No long article on this topic would be complete without acknowledging internal tensions. Healthy culture tolerates friction.

While the symbiosis is strong, it is naive to pretend that LGBTQ culture has always been a safe haven for trans people. The "LGB" and the "T" have sometimes sat uneasily together.

Made famous by the documentary Paris is Burning (1990) and the TV series Pose (2018), ballroom was created by Black and Latino trans women and gay men. Categories like "Realness" (passing as cisgender/straight) are inherently trans concepts. The modern vogueing craze? Invented by trans women of color in Harlem.

The documentary Paris Is Burning (1990) introduced mainstream audiences to the Harlem ballroom scene. While it featured gay men walking categories like "Realness," the backbone of ballroom was always transgender women. Categories like "Butch Queen First Time in Drags" were a stepping stone; but the evolution of "Realness" itself—the art of passing as cisgender and straight—was a survival skill perfected by trans women.

Legends like Pepper LaBeija and Angie Xtravaganza were not just performers; they were "mothers" who ran Houses, providing shelter, mentorship, and chosen family to queer and trans youth rejected by their biological families. The language of ballroom—shade, reading, werk, fierce—has seeped into mainstream queer lexicon, thanks almost entirely to trans and gender-nonconforming innovators.

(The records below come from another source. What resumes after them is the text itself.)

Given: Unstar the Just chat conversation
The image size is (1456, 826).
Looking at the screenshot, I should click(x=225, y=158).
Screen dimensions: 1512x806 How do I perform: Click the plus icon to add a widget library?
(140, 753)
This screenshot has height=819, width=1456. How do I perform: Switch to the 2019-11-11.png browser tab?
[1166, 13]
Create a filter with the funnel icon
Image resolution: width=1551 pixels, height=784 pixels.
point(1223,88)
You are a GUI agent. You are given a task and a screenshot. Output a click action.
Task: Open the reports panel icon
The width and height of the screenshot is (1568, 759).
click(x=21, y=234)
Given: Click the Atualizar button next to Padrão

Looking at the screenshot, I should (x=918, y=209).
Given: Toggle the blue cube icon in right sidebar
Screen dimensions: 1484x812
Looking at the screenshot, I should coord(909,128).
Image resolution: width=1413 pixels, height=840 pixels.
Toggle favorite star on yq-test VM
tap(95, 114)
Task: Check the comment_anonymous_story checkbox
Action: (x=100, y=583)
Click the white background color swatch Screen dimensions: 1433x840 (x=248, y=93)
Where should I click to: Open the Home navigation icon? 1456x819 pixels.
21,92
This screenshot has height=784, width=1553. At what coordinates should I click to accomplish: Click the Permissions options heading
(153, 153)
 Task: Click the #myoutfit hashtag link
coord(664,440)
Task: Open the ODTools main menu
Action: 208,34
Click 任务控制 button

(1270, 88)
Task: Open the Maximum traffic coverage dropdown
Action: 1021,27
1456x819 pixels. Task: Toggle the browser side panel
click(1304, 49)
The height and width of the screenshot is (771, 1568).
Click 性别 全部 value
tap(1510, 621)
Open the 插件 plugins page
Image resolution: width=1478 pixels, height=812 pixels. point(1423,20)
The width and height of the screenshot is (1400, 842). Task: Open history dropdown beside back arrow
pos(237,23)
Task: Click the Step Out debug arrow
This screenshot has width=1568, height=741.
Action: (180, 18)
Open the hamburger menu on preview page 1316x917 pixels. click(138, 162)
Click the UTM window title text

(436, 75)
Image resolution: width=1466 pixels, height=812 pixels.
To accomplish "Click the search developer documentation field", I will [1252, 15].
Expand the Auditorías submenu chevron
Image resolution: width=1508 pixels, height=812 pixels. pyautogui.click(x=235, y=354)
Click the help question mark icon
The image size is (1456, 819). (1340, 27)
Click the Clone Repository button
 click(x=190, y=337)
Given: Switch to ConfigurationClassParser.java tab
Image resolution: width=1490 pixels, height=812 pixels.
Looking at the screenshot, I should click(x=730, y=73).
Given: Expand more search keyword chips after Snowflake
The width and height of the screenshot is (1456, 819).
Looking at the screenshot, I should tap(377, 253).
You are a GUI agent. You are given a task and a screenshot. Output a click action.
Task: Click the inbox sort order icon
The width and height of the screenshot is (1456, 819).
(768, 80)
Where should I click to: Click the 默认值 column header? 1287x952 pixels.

For decades, some radical feminists and lesbian separatists promoted trans-exclusionary radical feminism (TERF) , arguing that trans women were "men infiltrating women’s spaces." Similarly, some gay men’s bars and organizations historically excluded trans people, viewing them as either "confused gays" or not "queer enough."

This led to a painful reality: many older trans people report feeling more accepted by straight allies than by LGB communities in the 1990s. The infamous Michigan Womyn's Music Festival barred trans women for decades, creating an open wound in feminist and queer history. It wasn't until the rise of intersectionality in the 2010s that mainstream LGB organizations began explicitly apologizing for and working to undo this gatekeeping.